I rossoneri pareggiano al 32' con Ronaldinho su calcio di rigore e raddoppio con Thiago Silva al 38'. Il Milan dilaga nella ripresa con la doppietta di Marco Borriello, a segno al 48' e al 60', e il rigore realizzato da Klaas Jan Huntelaar al 74'. Il 'grifone' accorcia le distanze al con David Suazo, all'esordio con il Genoa.
In classifica i rossoneri mantengono la seconda posizione con 24 punti, uno in più della Juventus e otto in meno dall'Inter ma con una partita da recuperare. Il Genoa resta a quota 24.
"Di risposte oggi ne abbiamo avuto tante. Ma la cosa che piu' mi piace sottolineare e' il comportamento mentale della squadra, per me straordinario". Leonardo e' su di giri per la splendida vittoria del Milan (5-2) sul Genoa nel posticipo della 18esima giornata di A.
"La cosa piu' importante - ricapitola - e' stata l'inizio, siamo partiti bene, poi abbiamo sbagliato un rigore e preso il gol. Rialzarsi subito non era facile - assicura il tecnico rossonero ai microfoni di Sky Sport - ma e' fondamentale il comportamento mentale, come ti metti a disposizione di qualsiasi modulo".
Con un atteggiamento di questo tipo, i singoli non possono che esaltarsi: da Beckham ("che si e' allenato un po' ovunque in settimana per i problemi di Seedorf, Pirlo, Pato ha provato tutti i ruoli: ha intelligenza tattica e qualita' enormi") al rientrato Gattuso ("il gol che ha sbagliato l'avevo visto gia' dentro, sarebbe stato una cosa bella").

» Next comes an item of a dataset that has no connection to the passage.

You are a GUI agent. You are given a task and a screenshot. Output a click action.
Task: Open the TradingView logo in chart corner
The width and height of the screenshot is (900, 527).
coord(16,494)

Ma non solo: "Mi e' piaciuto Huntelaar che segna il rigore, Borriello che fa due gol stupendi, Ronaldinho che sbaglia il rigore e poi la mette dentro. E poi la difesa, Abate, Antonini, non smetterei piu'...", sorride Leonardo sottolineando "l'intelligenza incredibile" dei suoi giocatori. "La voglia di fissare i punti di partenza puo' a volte limitare le azioni d'attacco, non avere punti rigidi penso sia un bene.
L'equilibrio? Niente puo' essere eterno o rigido, dipende anche dall'avversario e dallo stato di forma dei giocatori. Forse - continua - la prossima partita magari gia' questo modulo non va piu' bene: questa e' una costante, il bello del calcio. Essere sempre dietro a ogni dettaglio in ogni minuto, bisogna azzeccare le mosse". Secondo Leonardo l'equilibrio del Milan e' "quando facciamo male davanti. Quando fai piu' fatica a costruire e' piu' normale subire, perche' abbiamo tanta qualita'.
Il secondo rigore di Ronaldinho? Hanno deciso loro, Dinho aveva sbagliato e poi subito e' voluto rientrare in partita". Chiarito questo aspetto, l'allenatore brasiliano conferma che l'infortunio di Pato "di sicuro non e' una cosa molto grave", anche se il giovane attaccante e' in dubbio per il big match di domenica sera contro la Juventus. "Dobbiamo vedere, questa situazione muscolare e' da valutare ogni giorno".
Leonardo ha finalmente conquistato il cuore dei suoi tifosi, che a fine partita gli hanno dedicato alcuni cori: "Io ho capito che questo ruolo e' toglierti dalla situazione centrale, non e' la mia idea quella di avere un progetto mio che va bene. A me - conclude - interessa che i giocatori stiano bene e giochino bene, il resto mi interessa poco".